• **Task to carry out**: The count of lines below that include the string "GUANTE" is the whole answer; write it alone.

• **Supplied records**:
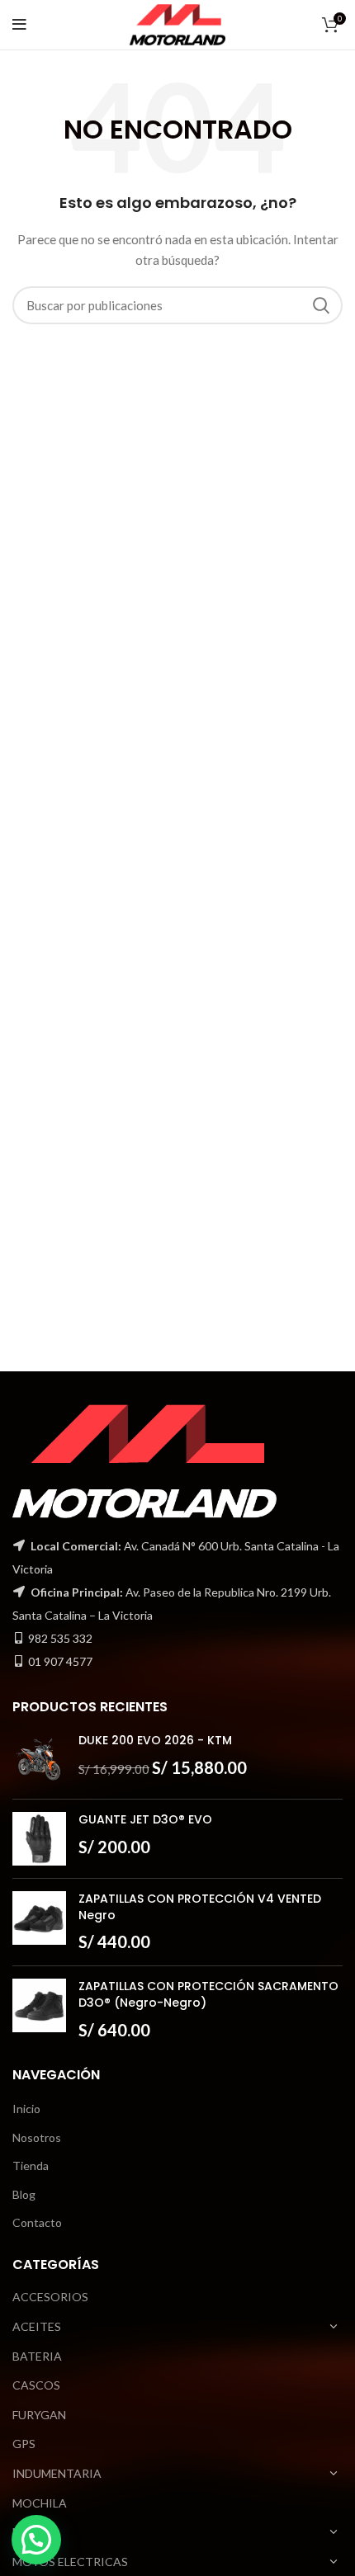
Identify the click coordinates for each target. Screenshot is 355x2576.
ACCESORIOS (50, 2297)
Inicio (26, 2109)
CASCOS (36, 2385)
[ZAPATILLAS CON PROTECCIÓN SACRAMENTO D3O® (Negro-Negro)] (39, 2010)
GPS (24, 2444)
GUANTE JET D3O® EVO (145, 1820)
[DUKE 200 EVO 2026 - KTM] (39, 1759)
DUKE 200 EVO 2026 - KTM (155, 1740)
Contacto (37, 2222)
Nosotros (36, 2137)
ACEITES (36, 2326)
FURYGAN (39, 2415)
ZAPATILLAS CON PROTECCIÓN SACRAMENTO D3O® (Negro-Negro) (208, 1995)
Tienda (30, 2165)
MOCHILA (39, 2503)
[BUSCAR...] (320, 305)
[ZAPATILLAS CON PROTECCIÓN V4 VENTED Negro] (39, 1922)
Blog (24, 2194)
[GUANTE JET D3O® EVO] (39, 1839)
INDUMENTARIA (57, 2473)
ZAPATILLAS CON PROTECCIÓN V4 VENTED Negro (199, 1907)
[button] (36, 2539)
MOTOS (33, 2532)
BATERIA (37, 2356)
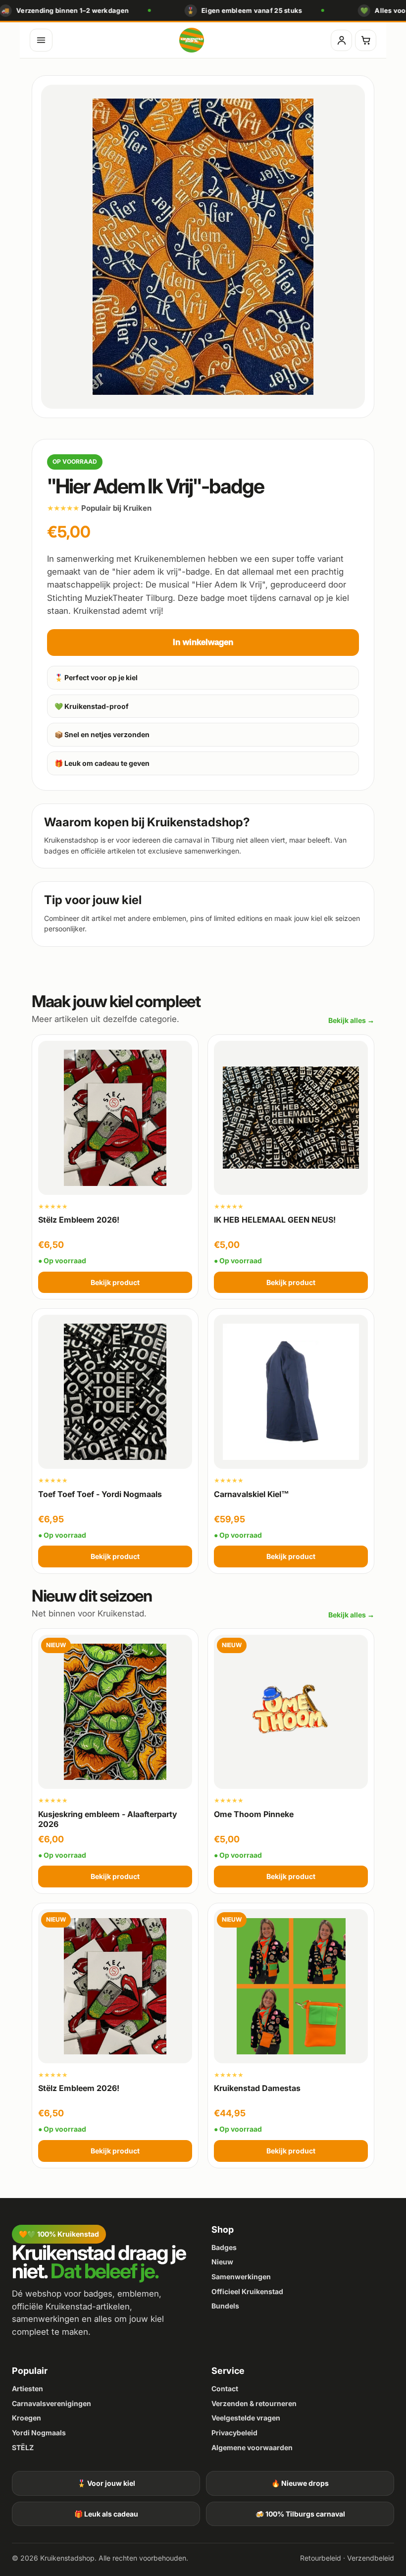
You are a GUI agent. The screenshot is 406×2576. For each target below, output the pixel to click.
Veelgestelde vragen (245, 2418)
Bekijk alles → (351, 1020)
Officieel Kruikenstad (247, 2291)
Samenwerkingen (241, 2276)
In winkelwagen (203, 642)
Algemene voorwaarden (252, 2447)
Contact (224, 2388)
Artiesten (27, 2388)
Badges (224, 2247)
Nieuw (222, 2261)
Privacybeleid (234, 2432)
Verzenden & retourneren (254, 2403)
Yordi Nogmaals (39, 2432)
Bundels (225, 2306)
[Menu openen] (41, 40)
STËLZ (23, 2447)
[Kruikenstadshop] (191, 40)
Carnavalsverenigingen (51, 2403)
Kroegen (26, 2418)
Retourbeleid (320, 2558)
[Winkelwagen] (365, 40)
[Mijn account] (341, 40)
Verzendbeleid (370, 2558)
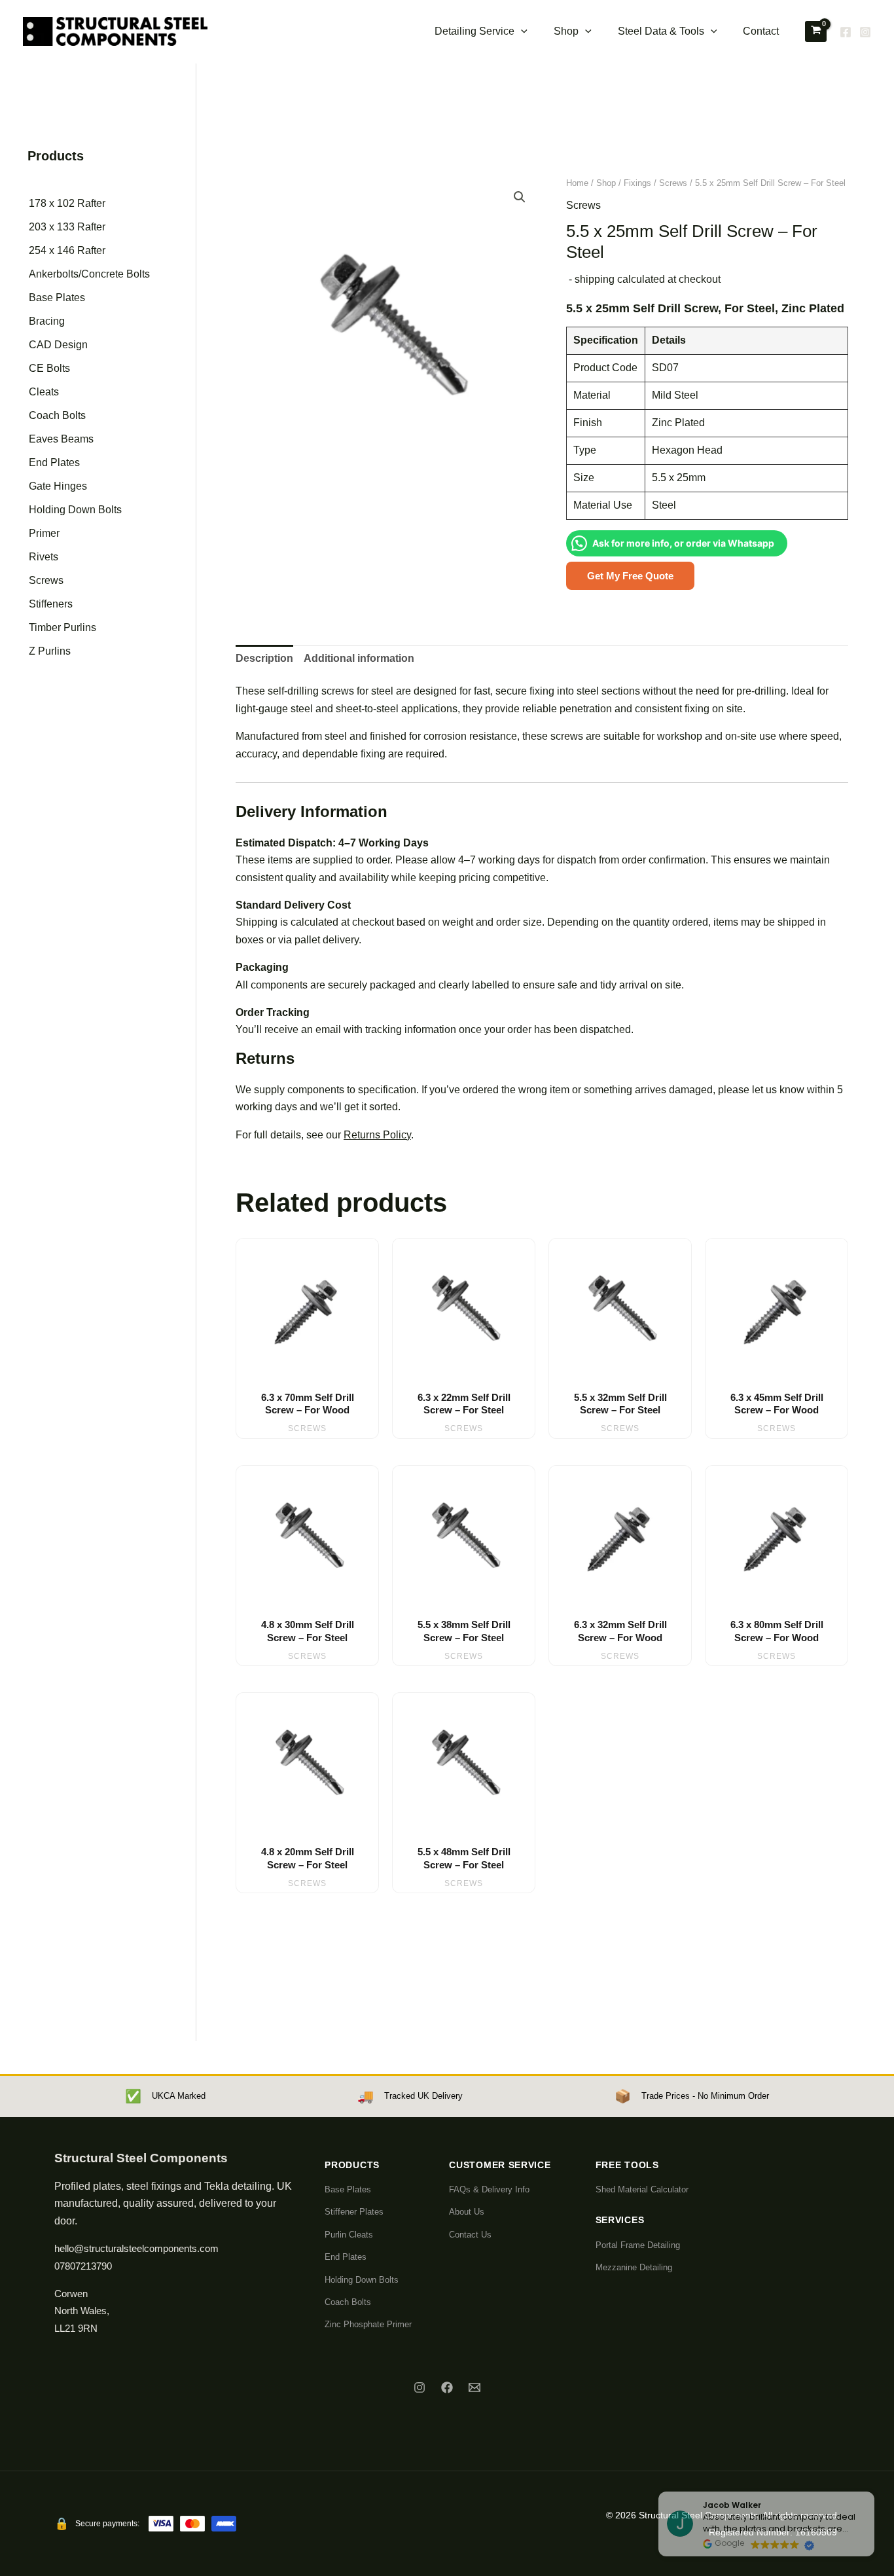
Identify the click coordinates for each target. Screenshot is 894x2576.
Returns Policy (377, 1134)
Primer (44, 533)
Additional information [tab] (359, 658)
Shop (566, 31)
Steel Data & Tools (661, 31)
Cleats (44, 391)
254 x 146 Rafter (67, 250)
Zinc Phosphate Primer (368, 2324)
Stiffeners (51, 603)
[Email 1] (474, 2387)
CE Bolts (49, 368)
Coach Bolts (57, 415)
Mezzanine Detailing (634, 2267)
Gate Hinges (58, 486)
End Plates (54, 462)
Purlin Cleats (349, 2235)
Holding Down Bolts (75, 509)
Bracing (47, 321)
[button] (519, 197)
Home (577, 183)
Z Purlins (50, 651)
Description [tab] (264, 658)
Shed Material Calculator (642, 2189)
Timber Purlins (62, 627)
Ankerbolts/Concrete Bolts (89, 274)
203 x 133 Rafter (67, 226)
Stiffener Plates (354, 2212)
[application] (520, 31)
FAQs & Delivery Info (489, 2189)
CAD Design (58, 344)
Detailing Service (474, 31)
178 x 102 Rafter (67, 203)
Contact (761, 31)
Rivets (43, 556)
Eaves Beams (61, 438)
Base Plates (57, 297)
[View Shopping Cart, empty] (816, 31)
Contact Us (470, 2235)
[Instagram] (865, 32)
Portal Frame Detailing (638, 2245)
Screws (46, 580)
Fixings (637, 183)
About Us (466, 2212)
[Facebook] (845, 32)
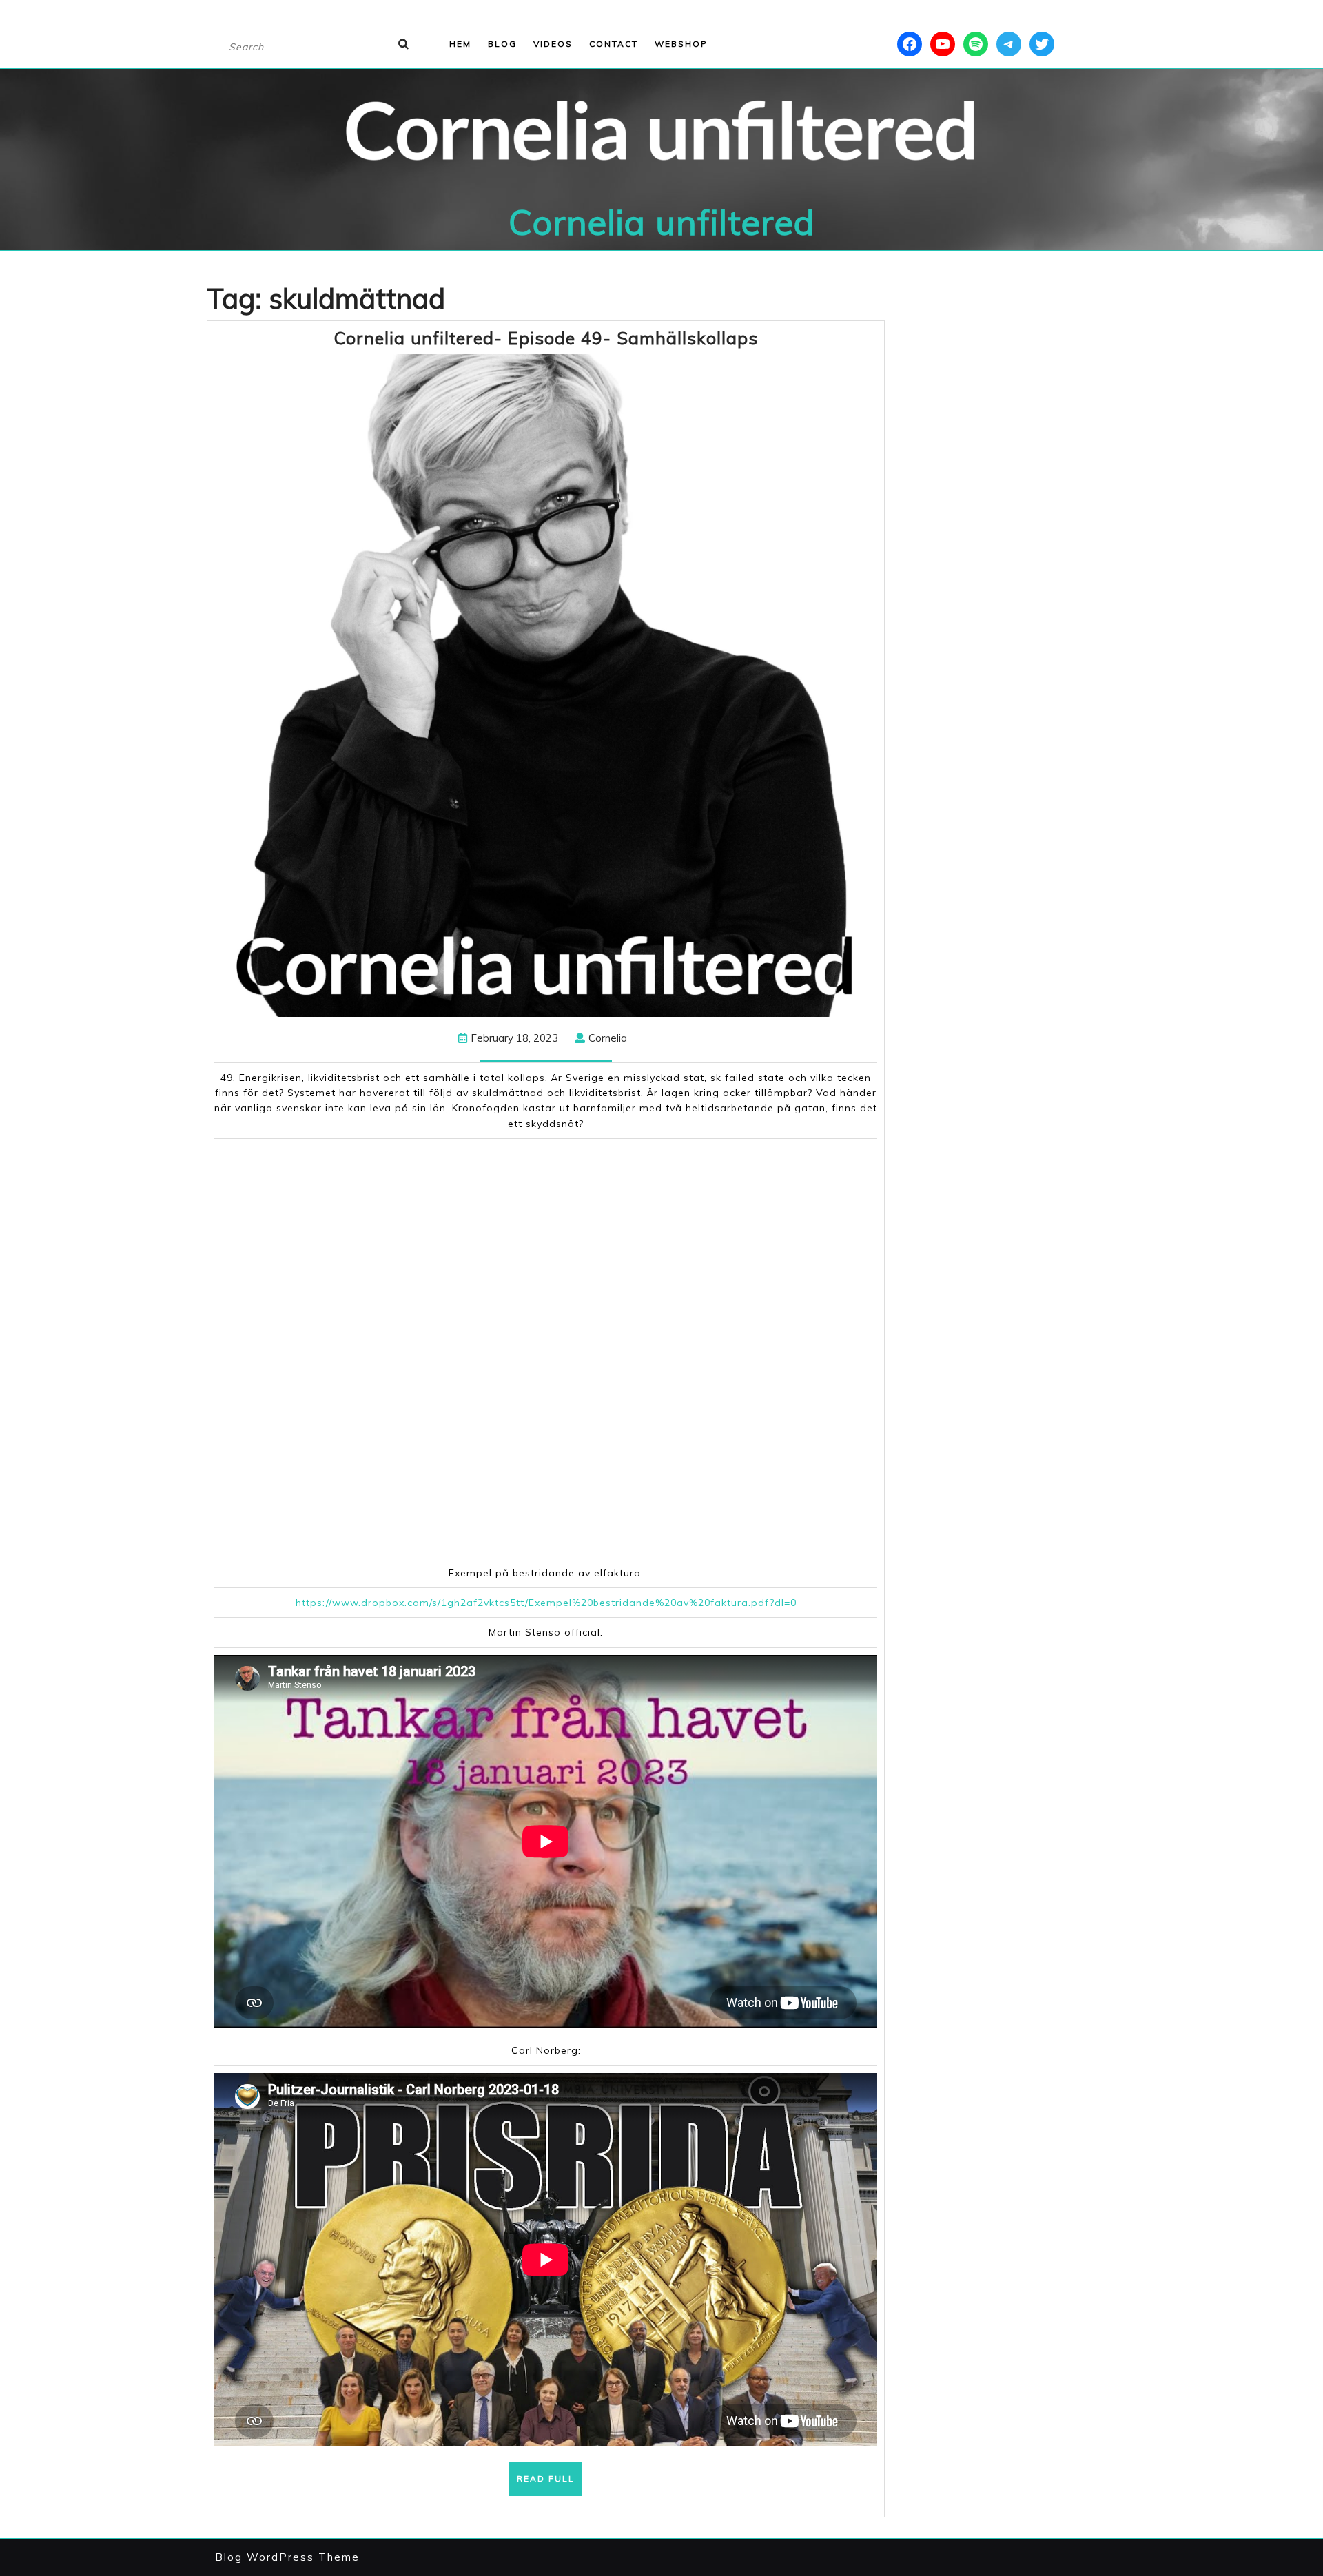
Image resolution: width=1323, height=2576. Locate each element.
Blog (502, 44)
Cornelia (607, 1037)
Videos (553, 44)
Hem (460, 44)
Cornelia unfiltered (662, 222)
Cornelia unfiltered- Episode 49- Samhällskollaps (546, 338)
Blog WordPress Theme (287, 2557)
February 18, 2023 (514, 1037)
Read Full (549, 2484)
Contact (613, 44)
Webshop (681, 44)
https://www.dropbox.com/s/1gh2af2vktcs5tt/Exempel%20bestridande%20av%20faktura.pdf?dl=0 (546, 1602)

• **Result for this task**: 2